Monday, May 07, 2007

A Bit About Clayboard

I thought I'd write some info about the "Claybord" (an Ampersand product) support that I like to paint on.
I had a problem last fall and suddenly hated painting on linen/cotton. The weave just threw me off. I hated the way my brush dragged on it. I had some panels that were like just a white masonite and I loved the very smooth, slick surface, but I did not remember where I got them (and no product info on the back). I also wanted to try to paint on a black surface and so tried black Claybord. I love the slick surface - my brush just glides over it and leaves a nice stroke, no dragging and no weave showing through. I get richer colors and feel that I can see my painting better as it develops out of the dark surface.
Claybord is made for scratch techniques and an excellent example of this is the art of Naquaiya (see my right column for a link). But I checked with Ampersand and some historical information and it can be used for oil painting. Turns out some of the masters used clay in their supports and its especially good for glazing techniques.
It IS absorbant though and oils will dry quickly and almost powdery (esp. if you use a lot of white). So before painting, I spray the surface with a coating of damar retouch varnish to seal it and retard that absorption.
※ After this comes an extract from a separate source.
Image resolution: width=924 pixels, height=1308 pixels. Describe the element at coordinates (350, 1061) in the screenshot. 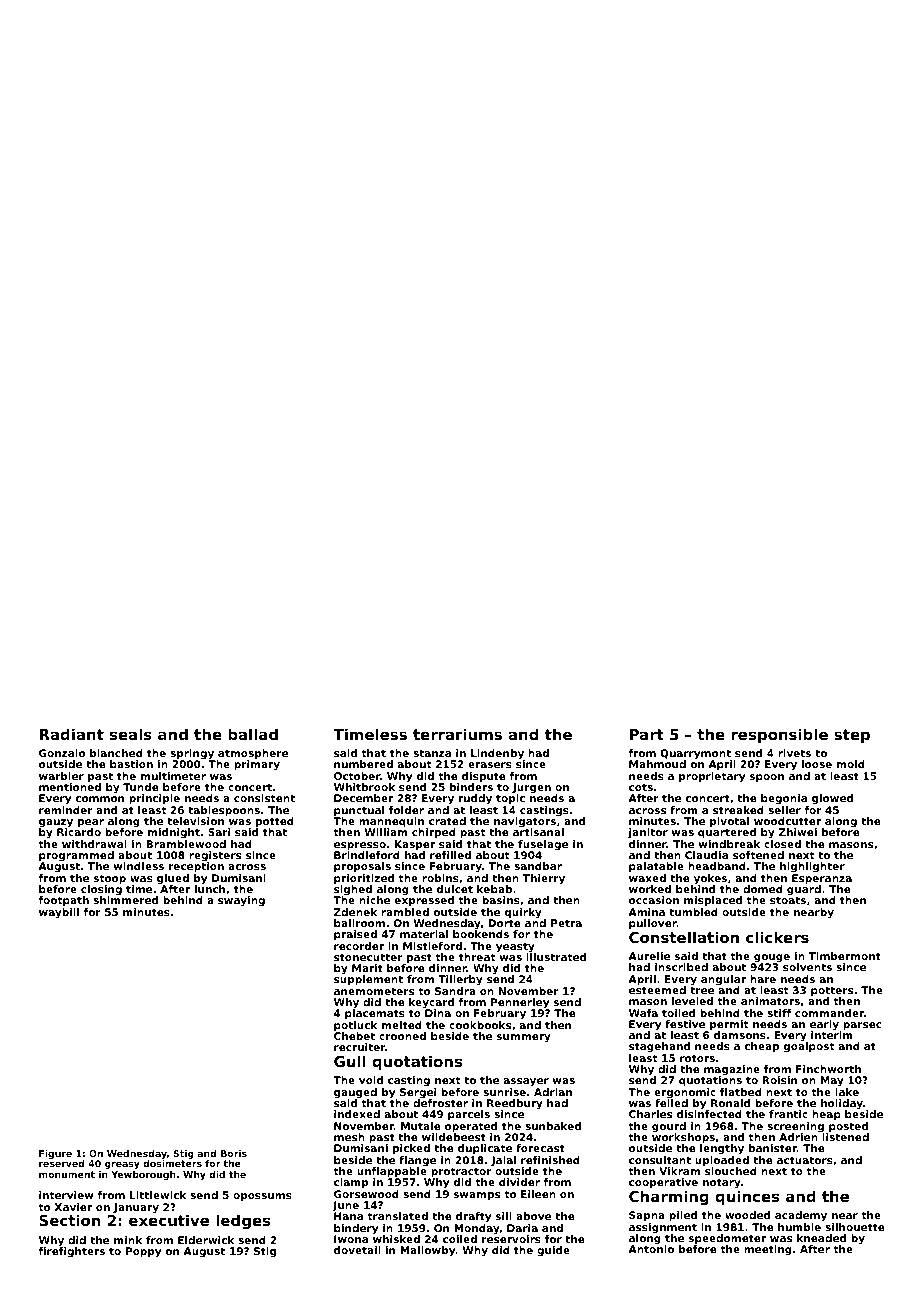

I see `Gull` at that location.
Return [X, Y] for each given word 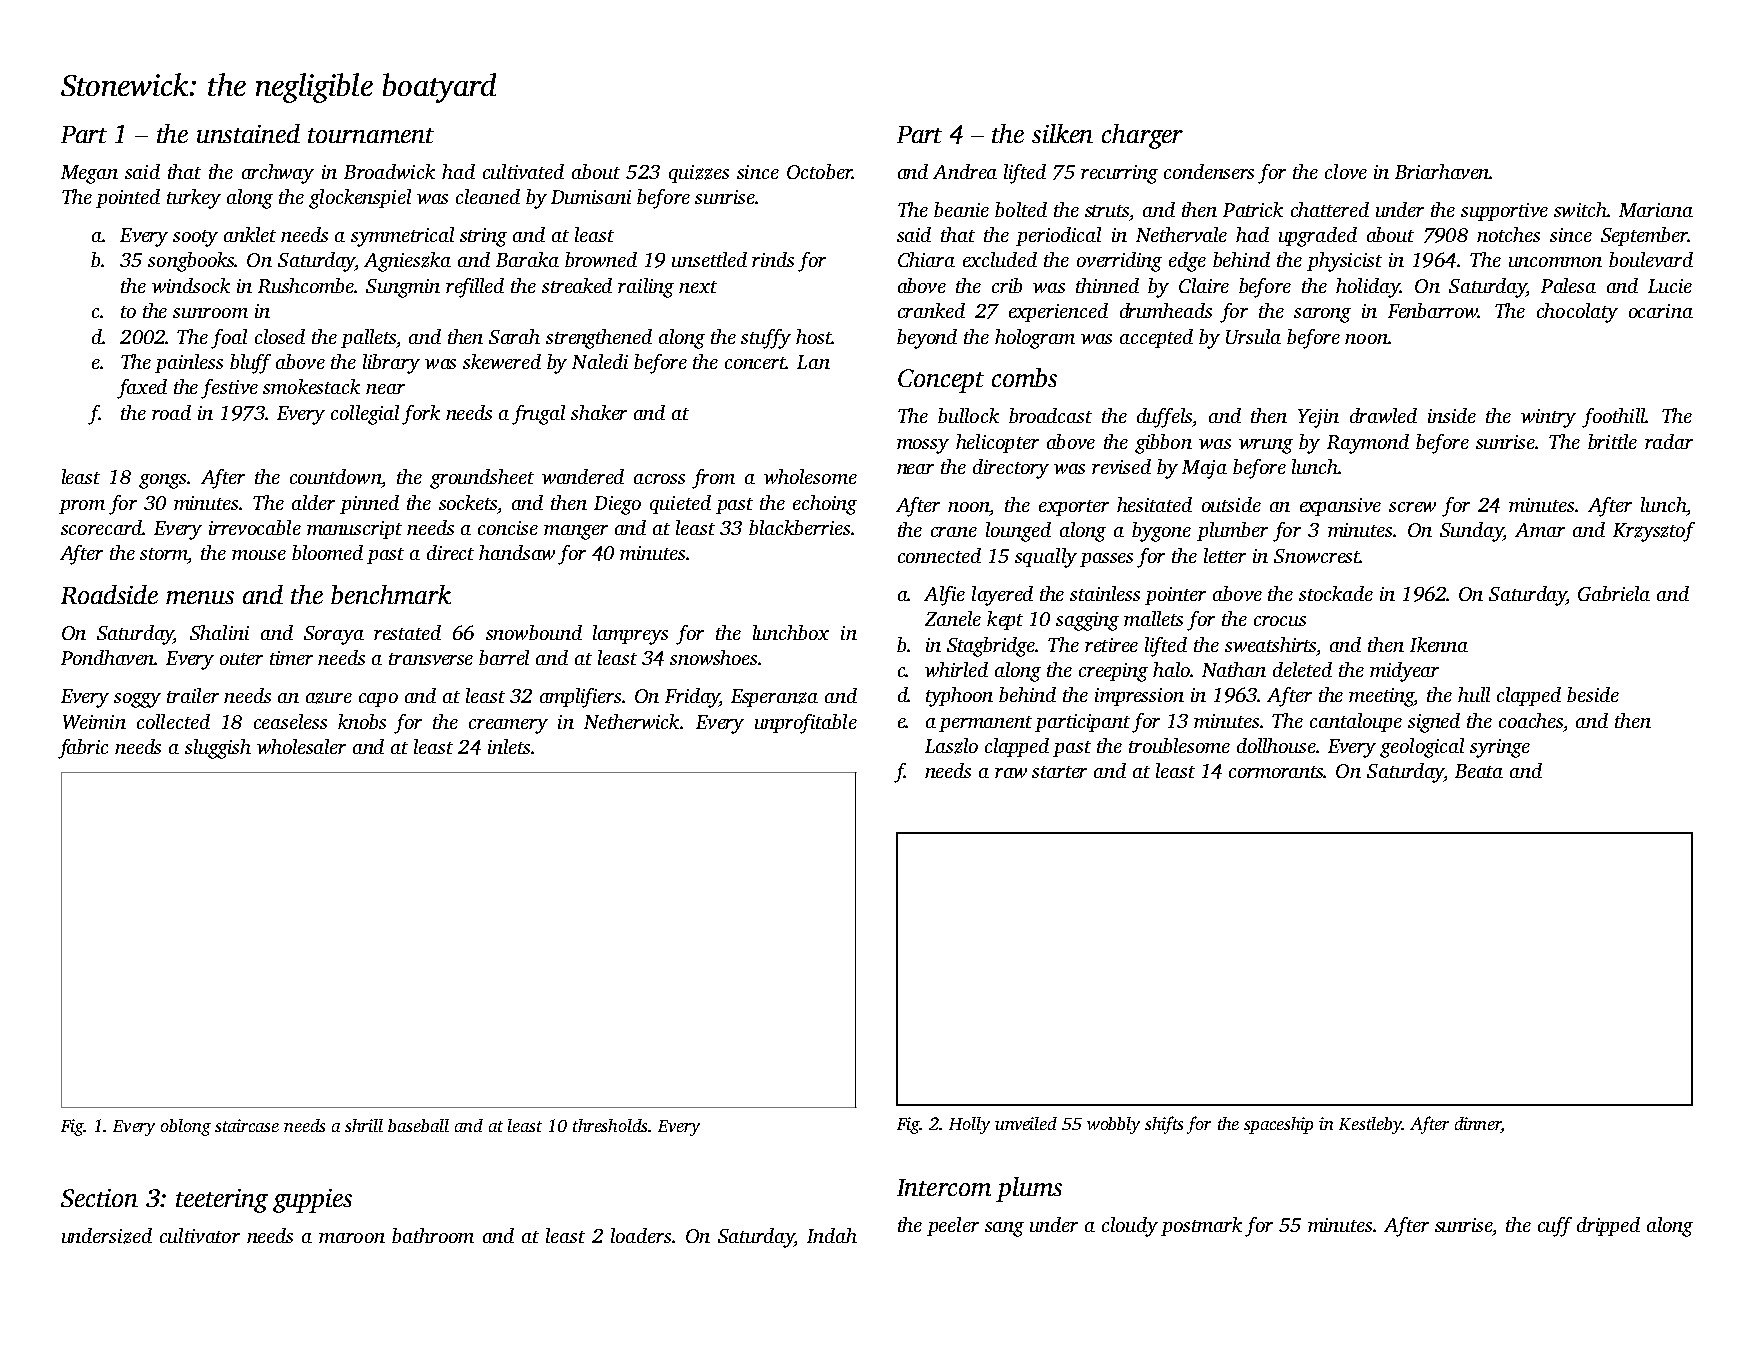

That helps quite a bit and then when the painting is dry and I varnish it, the paint shines beautifully and the brushwork is really luscious, with no weave! Its all just the texture of the brush and oils. And I love it. I am so glad that I found the surface. Now, gessoboard is a close second to this surface and I do use it as well (painting it first with black gesso), but the brush does not glide quite so well. I use a lot of long strokes in my work too, so the slicker surfaces are ideal for me.
To see a work on black clayboard progress click here.

1 comment:

Anonymous said...

Thank you for this information! Your paintings are wonderful!